* [Assignment]
Using the listing below, set down exactly the lines starting at the line that contains "Главная (195, 25)" and ending at the line that contains "[ВКонтакте] (579, 790)", both included, and no others.

* [Supplied entries]
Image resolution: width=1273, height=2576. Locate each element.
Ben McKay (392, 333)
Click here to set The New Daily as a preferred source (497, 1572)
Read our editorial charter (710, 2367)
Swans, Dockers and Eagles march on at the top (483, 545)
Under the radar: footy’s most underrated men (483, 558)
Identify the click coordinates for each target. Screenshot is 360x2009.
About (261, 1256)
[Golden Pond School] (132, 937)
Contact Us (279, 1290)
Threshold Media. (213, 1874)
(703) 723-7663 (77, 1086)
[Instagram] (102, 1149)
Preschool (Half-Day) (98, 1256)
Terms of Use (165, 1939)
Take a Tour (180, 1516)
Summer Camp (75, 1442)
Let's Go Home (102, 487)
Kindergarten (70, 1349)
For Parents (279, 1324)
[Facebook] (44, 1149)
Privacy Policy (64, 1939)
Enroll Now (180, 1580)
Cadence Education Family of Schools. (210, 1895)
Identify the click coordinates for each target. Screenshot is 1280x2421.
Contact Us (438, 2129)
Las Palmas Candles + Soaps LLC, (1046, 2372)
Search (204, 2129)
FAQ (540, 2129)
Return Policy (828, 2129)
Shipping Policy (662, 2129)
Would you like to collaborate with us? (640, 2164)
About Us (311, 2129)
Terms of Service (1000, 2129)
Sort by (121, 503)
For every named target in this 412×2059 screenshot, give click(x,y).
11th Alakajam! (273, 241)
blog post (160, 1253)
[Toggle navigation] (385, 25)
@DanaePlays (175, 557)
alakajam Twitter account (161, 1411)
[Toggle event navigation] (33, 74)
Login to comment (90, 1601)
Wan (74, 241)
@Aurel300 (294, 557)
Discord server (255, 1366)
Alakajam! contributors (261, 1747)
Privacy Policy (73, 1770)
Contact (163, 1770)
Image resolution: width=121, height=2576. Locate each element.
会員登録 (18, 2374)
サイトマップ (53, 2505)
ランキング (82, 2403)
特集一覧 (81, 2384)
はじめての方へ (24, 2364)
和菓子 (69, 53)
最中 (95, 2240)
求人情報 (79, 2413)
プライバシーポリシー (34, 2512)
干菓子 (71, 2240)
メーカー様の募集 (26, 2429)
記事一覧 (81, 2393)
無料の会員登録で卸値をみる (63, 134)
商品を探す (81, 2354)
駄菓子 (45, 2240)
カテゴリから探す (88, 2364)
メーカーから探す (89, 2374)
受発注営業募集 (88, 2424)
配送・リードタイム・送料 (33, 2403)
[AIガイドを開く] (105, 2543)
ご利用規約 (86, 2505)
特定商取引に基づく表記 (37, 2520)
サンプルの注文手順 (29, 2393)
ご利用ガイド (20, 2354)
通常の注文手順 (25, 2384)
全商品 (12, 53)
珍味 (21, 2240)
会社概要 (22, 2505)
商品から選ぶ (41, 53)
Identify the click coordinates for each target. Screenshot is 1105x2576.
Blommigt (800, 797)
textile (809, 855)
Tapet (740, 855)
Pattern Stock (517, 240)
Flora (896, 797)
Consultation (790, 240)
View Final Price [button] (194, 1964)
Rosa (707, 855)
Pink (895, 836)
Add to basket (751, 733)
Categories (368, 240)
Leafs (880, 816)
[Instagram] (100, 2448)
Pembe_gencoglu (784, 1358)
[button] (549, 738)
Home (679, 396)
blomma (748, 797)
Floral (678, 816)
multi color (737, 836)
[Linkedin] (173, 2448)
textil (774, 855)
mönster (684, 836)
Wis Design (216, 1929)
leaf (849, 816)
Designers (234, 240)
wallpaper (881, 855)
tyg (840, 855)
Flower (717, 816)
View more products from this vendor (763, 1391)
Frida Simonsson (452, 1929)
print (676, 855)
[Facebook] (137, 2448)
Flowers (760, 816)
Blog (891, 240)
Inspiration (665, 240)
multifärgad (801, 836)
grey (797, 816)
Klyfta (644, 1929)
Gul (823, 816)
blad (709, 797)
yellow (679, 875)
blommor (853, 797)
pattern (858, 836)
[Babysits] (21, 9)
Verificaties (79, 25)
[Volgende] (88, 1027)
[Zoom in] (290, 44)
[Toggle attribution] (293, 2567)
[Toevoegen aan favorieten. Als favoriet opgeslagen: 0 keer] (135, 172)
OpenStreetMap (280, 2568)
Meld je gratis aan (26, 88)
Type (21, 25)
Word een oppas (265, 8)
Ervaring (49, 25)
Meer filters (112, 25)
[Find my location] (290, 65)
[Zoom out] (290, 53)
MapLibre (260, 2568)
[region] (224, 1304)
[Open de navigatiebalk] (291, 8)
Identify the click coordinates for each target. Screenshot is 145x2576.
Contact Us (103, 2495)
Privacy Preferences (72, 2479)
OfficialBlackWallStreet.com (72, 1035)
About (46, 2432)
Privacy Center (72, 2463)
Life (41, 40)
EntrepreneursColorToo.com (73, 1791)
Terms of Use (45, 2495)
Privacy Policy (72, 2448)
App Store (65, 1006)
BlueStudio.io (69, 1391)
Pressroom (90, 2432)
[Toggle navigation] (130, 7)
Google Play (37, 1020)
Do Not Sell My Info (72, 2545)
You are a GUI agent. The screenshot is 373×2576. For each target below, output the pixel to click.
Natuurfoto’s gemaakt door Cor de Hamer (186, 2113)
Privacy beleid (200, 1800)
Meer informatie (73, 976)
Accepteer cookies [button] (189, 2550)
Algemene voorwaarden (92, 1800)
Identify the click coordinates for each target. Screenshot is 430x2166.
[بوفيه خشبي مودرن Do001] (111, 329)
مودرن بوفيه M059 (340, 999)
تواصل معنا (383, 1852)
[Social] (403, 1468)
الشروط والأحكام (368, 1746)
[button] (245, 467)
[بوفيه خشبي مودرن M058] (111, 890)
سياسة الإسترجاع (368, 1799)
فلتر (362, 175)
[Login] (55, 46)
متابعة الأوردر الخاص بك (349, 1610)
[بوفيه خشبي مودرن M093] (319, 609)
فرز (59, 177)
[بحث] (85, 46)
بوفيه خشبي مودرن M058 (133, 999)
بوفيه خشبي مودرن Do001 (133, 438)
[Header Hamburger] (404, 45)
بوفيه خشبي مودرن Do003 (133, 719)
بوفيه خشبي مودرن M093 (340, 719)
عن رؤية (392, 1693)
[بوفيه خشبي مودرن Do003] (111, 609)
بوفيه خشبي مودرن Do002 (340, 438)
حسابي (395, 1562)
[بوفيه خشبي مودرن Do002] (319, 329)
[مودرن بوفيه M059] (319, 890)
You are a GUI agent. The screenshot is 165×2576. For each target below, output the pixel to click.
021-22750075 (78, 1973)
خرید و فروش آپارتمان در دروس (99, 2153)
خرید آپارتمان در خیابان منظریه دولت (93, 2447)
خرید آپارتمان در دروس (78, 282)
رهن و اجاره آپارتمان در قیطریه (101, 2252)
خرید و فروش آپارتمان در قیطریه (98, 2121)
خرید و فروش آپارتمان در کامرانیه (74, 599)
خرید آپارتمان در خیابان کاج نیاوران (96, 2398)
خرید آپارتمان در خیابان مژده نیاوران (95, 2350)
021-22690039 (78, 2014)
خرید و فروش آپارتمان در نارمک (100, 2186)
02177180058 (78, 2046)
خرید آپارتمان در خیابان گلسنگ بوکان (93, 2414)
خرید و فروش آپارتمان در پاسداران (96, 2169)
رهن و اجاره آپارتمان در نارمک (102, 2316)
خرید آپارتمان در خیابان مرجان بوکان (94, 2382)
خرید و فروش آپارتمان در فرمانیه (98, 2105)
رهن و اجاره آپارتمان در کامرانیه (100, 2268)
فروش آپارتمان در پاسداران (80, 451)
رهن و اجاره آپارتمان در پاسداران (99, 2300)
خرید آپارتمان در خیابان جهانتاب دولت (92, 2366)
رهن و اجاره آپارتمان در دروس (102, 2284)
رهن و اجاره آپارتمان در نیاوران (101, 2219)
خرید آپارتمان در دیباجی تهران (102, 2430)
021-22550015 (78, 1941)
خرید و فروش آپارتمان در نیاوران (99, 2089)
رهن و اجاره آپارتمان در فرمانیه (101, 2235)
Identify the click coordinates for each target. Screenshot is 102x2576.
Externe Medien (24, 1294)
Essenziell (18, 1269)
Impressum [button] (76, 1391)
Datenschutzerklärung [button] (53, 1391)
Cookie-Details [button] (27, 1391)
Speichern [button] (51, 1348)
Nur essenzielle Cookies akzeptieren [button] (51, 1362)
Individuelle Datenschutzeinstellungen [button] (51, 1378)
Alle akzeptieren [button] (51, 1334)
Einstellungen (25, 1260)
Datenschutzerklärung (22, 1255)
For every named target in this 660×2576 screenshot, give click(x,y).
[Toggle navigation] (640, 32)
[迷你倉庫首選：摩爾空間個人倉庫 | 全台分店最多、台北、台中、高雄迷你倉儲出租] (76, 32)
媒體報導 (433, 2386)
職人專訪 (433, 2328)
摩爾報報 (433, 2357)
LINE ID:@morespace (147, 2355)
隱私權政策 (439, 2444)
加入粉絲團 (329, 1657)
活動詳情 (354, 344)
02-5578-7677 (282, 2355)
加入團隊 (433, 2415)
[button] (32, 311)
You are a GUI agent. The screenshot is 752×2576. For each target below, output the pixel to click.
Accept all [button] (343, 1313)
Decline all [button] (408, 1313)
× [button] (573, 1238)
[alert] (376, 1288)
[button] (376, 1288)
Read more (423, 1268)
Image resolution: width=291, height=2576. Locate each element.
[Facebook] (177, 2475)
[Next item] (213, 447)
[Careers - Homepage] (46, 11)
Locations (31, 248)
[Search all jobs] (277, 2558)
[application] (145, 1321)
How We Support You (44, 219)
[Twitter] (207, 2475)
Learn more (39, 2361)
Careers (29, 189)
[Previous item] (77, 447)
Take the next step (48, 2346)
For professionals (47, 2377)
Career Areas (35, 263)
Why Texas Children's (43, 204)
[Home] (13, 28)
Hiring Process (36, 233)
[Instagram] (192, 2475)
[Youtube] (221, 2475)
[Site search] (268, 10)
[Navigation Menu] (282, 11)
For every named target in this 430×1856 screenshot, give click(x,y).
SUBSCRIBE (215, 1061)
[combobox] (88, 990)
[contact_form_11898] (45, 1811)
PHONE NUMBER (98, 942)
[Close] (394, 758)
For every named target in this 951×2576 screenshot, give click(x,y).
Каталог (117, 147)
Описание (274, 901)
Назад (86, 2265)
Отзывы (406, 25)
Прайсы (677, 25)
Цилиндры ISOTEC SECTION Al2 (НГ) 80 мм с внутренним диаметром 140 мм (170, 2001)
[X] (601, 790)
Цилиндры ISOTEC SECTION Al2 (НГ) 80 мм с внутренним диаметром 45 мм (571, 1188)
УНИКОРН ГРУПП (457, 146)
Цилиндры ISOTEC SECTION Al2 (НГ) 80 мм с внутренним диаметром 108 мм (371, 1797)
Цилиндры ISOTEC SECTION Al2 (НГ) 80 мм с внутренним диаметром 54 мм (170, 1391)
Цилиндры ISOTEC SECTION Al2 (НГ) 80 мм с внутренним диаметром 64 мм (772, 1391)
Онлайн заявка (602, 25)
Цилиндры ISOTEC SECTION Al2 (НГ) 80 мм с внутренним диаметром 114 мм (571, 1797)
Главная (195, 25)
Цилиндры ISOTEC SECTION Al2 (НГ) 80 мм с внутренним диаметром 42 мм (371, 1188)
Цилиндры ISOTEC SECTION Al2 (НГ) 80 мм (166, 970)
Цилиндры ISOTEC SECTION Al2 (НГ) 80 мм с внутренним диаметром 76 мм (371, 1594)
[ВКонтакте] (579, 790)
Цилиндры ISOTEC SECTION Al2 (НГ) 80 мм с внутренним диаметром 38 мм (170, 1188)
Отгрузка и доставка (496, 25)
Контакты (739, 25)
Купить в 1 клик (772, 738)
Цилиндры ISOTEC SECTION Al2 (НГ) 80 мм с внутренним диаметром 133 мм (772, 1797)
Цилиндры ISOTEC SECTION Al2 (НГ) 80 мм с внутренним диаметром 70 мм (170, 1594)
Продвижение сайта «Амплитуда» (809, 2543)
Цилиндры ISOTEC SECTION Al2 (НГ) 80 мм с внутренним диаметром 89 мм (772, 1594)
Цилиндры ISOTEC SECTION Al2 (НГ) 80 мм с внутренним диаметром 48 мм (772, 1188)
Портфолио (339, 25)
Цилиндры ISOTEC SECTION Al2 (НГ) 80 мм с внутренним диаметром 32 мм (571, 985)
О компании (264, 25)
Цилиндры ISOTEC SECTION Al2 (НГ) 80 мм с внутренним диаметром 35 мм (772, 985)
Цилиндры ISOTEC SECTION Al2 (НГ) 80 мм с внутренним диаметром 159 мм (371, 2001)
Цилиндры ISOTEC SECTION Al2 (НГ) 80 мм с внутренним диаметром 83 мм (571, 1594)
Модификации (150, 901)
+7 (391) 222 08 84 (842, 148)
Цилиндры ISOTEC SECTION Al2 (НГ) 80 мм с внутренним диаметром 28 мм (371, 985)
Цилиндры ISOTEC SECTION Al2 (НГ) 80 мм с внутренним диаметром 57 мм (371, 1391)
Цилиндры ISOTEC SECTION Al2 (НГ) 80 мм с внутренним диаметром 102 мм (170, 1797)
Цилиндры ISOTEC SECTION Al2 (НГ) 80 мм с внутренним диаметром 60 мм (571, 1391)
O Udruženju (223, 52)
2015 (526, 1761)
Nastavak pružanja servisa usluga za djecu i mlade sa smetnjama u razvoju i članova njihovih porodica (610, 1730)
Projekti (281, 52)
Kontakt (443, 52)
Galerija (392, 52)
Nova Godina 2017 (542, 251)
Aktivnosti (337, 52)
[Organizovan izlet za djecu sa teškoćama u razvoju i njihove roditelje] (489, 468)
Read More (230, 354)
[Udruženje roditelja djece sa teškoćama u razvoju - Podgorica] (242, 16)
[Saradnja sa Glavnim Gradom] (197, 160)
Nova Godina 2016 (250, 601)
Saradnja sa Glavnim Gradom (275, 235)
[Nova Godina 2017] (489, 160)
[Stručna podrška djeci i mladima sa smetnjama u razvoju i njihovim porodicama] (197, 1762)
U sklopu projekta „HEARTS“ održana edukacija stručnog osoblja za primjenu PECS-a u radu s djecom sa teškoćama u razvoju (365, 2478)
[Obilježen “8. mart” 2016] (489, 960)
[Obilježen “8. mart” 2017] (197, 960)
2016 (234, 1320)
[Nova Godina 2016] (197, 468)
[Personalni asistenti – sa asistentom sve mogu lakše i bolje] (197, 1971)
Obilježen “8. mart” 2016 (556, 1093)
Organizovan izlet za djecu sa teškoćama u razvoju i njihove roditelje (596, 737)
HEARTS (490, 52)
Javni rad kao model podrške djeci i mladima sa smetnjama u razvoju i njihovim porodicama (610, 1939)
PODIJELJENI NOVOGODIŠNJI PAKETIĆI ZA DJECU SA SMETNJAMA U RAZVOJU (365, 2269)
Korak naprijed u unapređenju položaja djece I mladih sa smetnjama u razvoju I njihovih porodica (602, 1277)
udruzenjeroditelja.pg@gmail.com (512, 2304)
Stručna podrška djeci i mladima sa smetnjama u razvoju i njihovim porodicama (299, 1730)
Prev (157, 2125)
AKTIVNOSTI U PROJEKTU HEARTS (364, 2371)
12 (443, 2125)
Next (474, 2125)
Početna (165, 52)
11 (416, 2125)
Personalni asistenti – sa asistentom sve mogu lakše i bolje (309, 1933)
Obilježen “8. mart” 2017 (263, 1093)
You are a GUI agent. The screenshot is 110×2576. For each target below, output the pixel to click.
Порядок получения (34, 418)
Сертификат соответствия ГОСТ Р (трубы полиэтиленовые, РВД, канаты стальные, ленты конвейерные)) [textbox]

* [Exercise output]
Главная (195, 25)
Цилиндры ISOTEC SECTION Al2 (НГ) 80 мм с внутренним диаметром 42 мм (371, 1188)
Цилиндры ISOTEC SECTION Al2 (НГ) 80 мм (166, 970)
Цилиндры ISOTEC SECTION Al2 (НГ) 80 мм с внутренним диаметром 76 мм (371, 1594)
[ВКонтакте] (579, 790)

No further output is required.